26. Bu itibarla somut olayda derece mahkemelerinin gerek uyuşmazlık konusu alacağın dayanağı olan sözleşmenin niteliğinin belirlenmesi gerekse dava açma süresinin, diğer bir ifadeyle zamanaşımı süresinin tespiti ile ilgili yorumunun öngörülemez nitelikte olmadığı anlaşılmıştır. Dolayısıyla derece mahkemelerinin 6098 sayılı Kanun'da öngörülen zamanaşımı süresi ve bu sürenin uygulanmasına ilişkin yorumunun başvurucunun dava açmasını aşırı derecede zorlaştıracak ya da imkânsız kılacak nitelikte katı bir yaklaşım içermediği sonucuna varılmıştır. Neticede başvurucunun mahkemeye erişim hakkına yönelik bir ihlalin olmadığının açık olduğu sonucuna ulaşılmıştır.

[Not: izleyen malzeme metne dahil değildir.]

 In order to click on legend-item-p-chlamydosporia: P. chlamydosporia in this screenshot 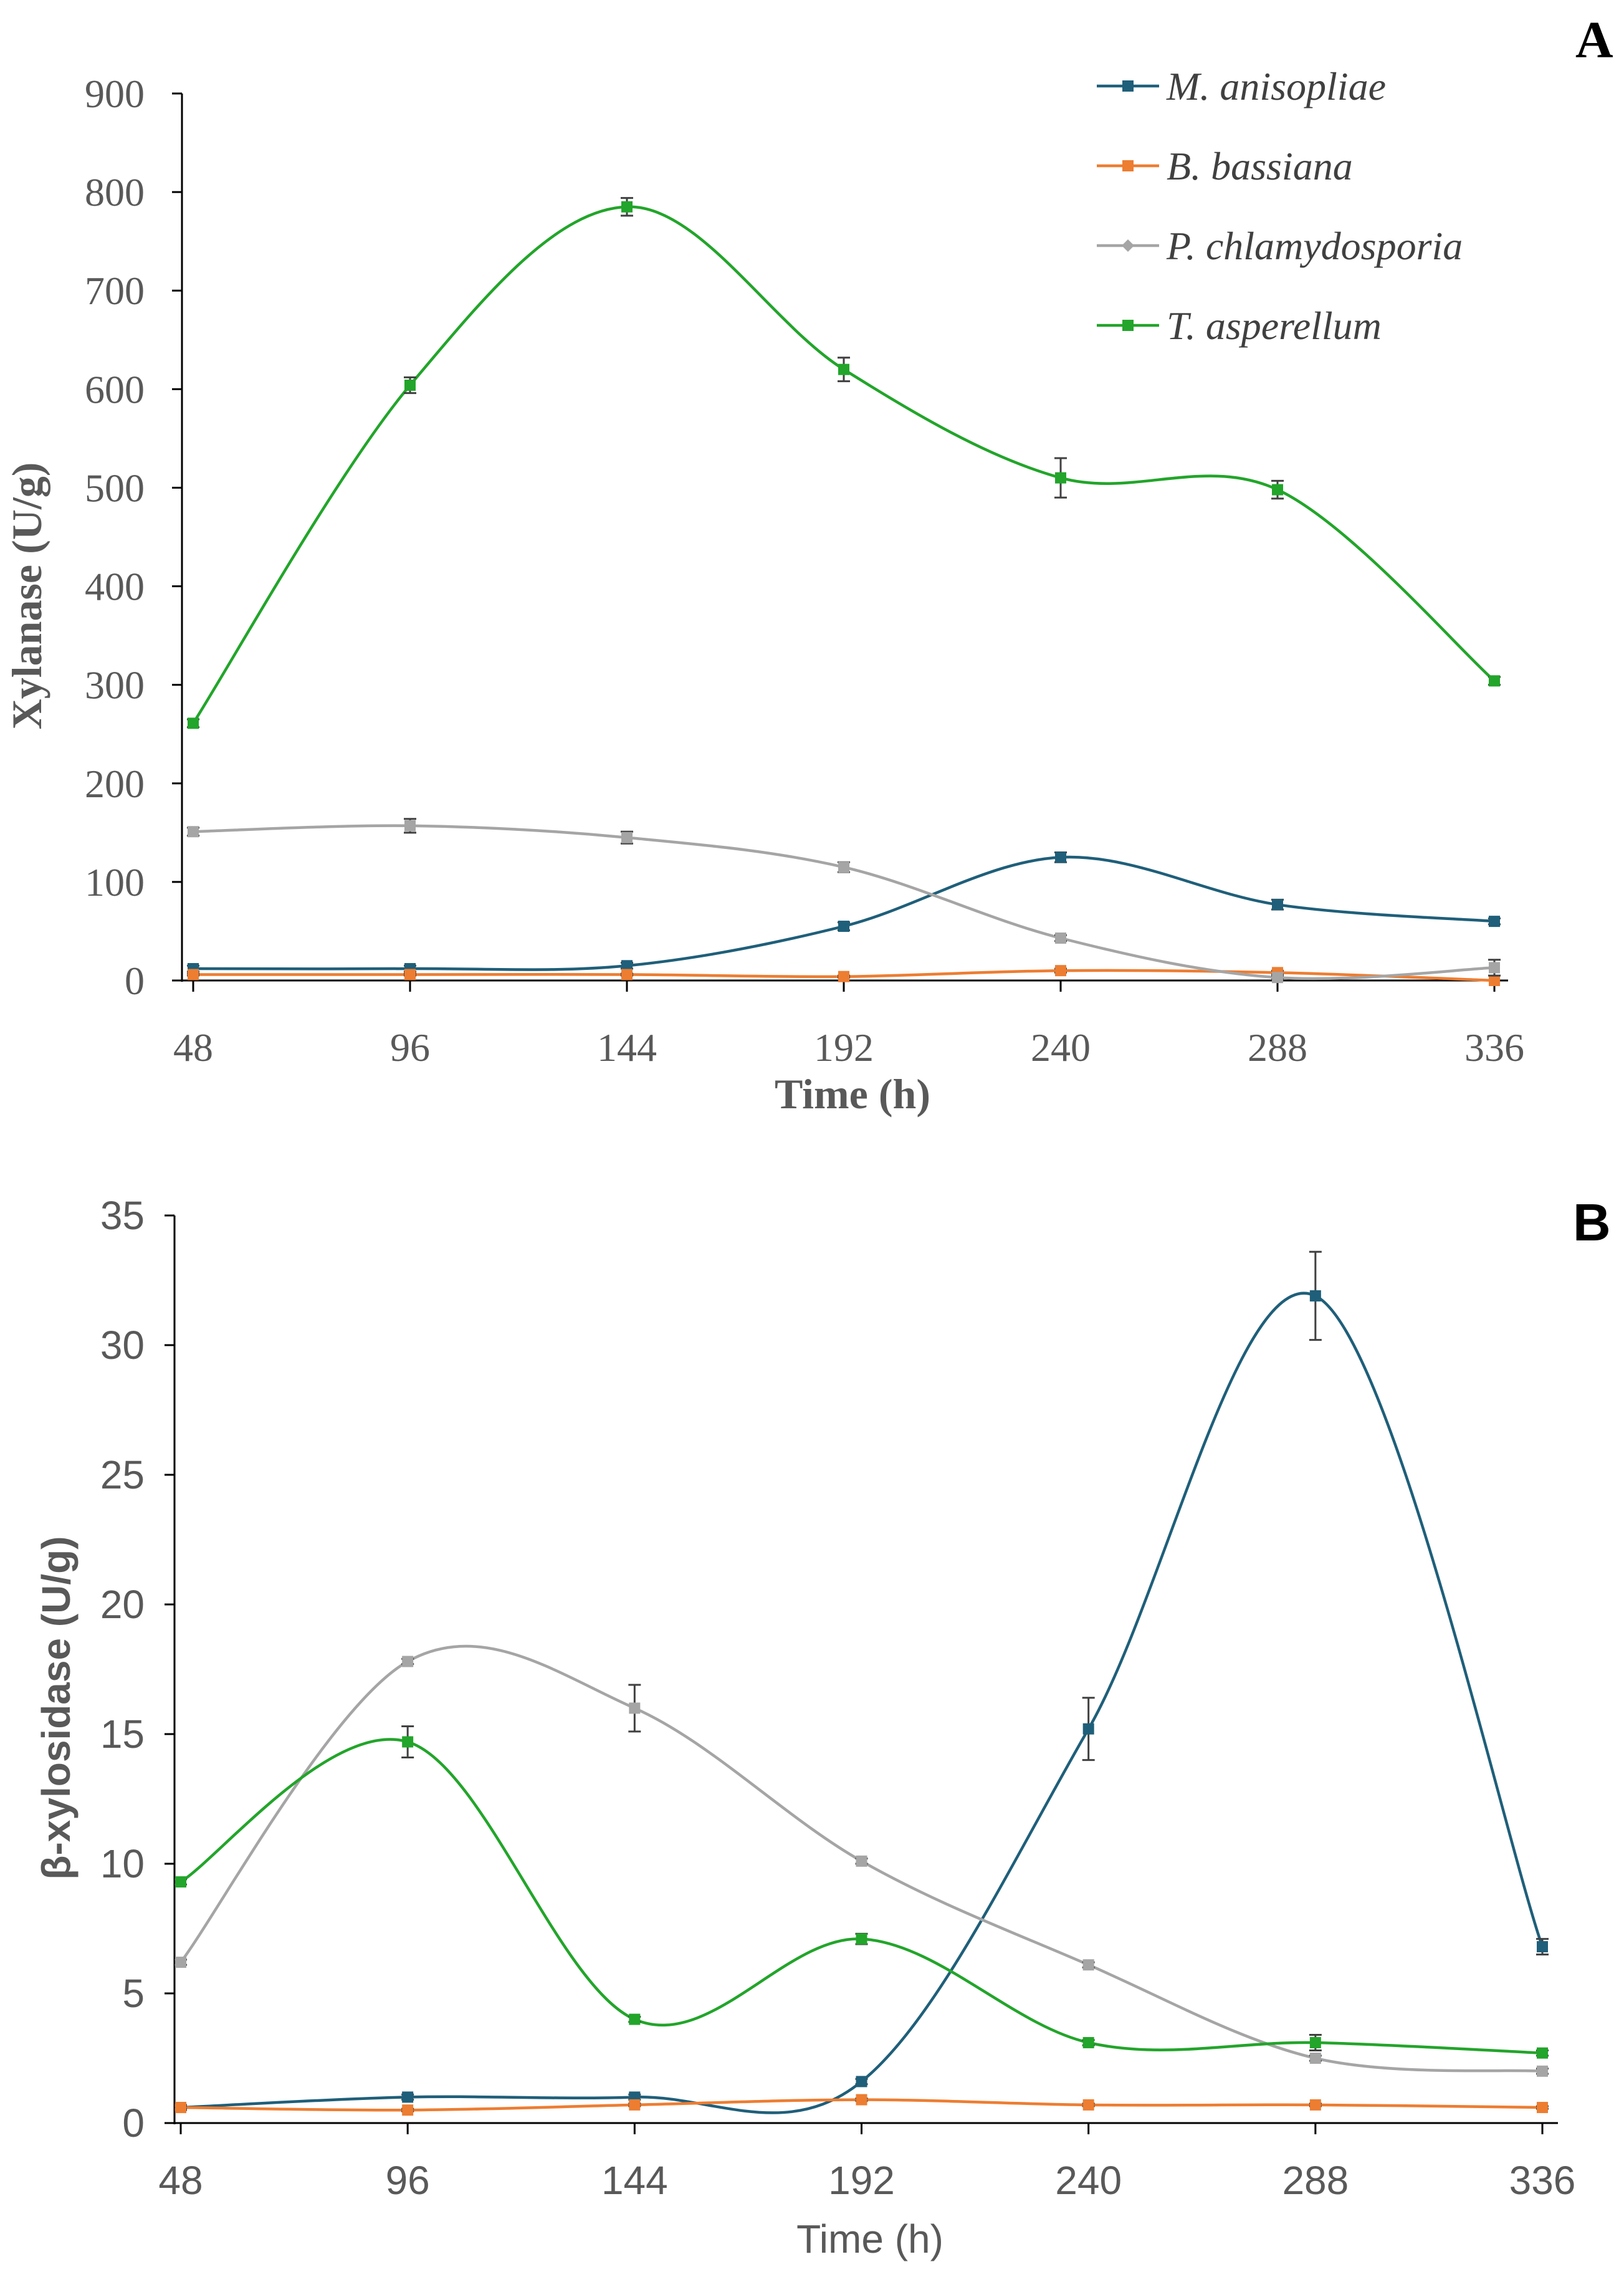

27. 30/3/2011 tarihli ve 6216 sayılı Anayasa Mahkemesinin Kuruluşu ve Yargılama Usulleri Hakkında Kanun’un 48. maddesinin (2) numaralı fıkrasında açıkça dayanaktan yoksun başvuruların Mahkemece kabul edilemezliğine karar verilebileceği belirtilmiştir. Bu bağlamda başvurucunun ihlal iddialarını kanıtlayamadığı, temel haklara yönelik bir müdahalenin olmadığı veya müdahalenin meşru olduğu açık olan başvurular ile karmaşık veya zorlama şikâyetlerden ibaret başvurular açıkça dayanaktan yoksun kabul edilebilir (Hikmet Balabanoğlu, B. No: 2012/1334, 17/9/2013, § 24).

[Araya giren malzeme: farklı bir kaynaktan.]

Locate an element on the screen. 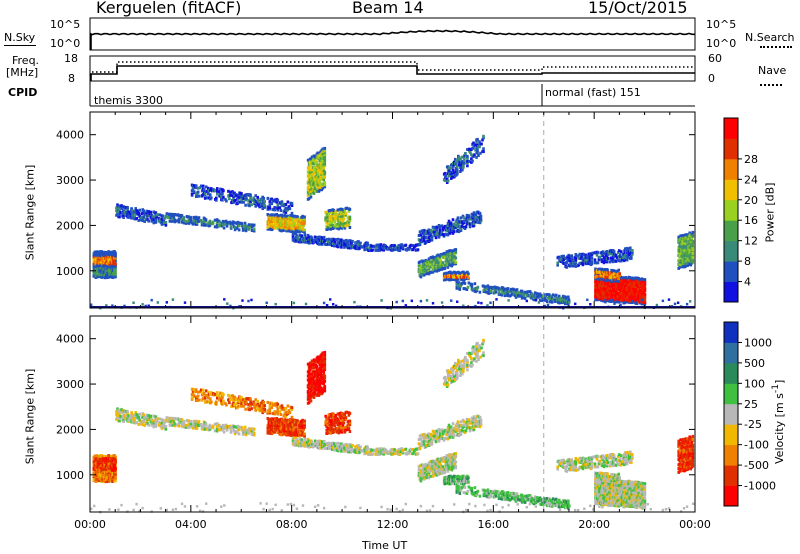 The width and height of the screenshot is (800, 554). y-tick-label: 3000 is located at coordinates (70, 180).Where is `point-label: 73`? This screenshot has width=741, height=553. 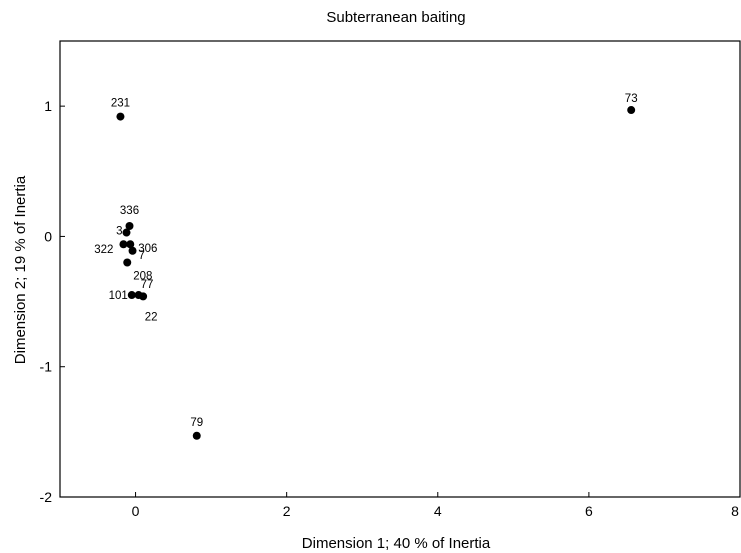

28. Açıklanan gerekçelerle başvurunun açıkça dayanaktan yoksun olması nedeniyle kabul edilemez olduğuna karar verilmesi gerekir.

IV. HÜKÜM

Açıklanan gerekçelerle;

A. Mahkemeye erişim hakkının ihlal edildiğine ilişkin iddianın açıkça dayanaktan yoksun olması nedeniyle KABUL EDİLEMEZ OLDUĞUNA,

B. Yargılama giderlerinin başvurucu üzerinde BIRAKILMASINA 19/3/2024 tarihinde OYBİRLİĞİYLE karar verildi.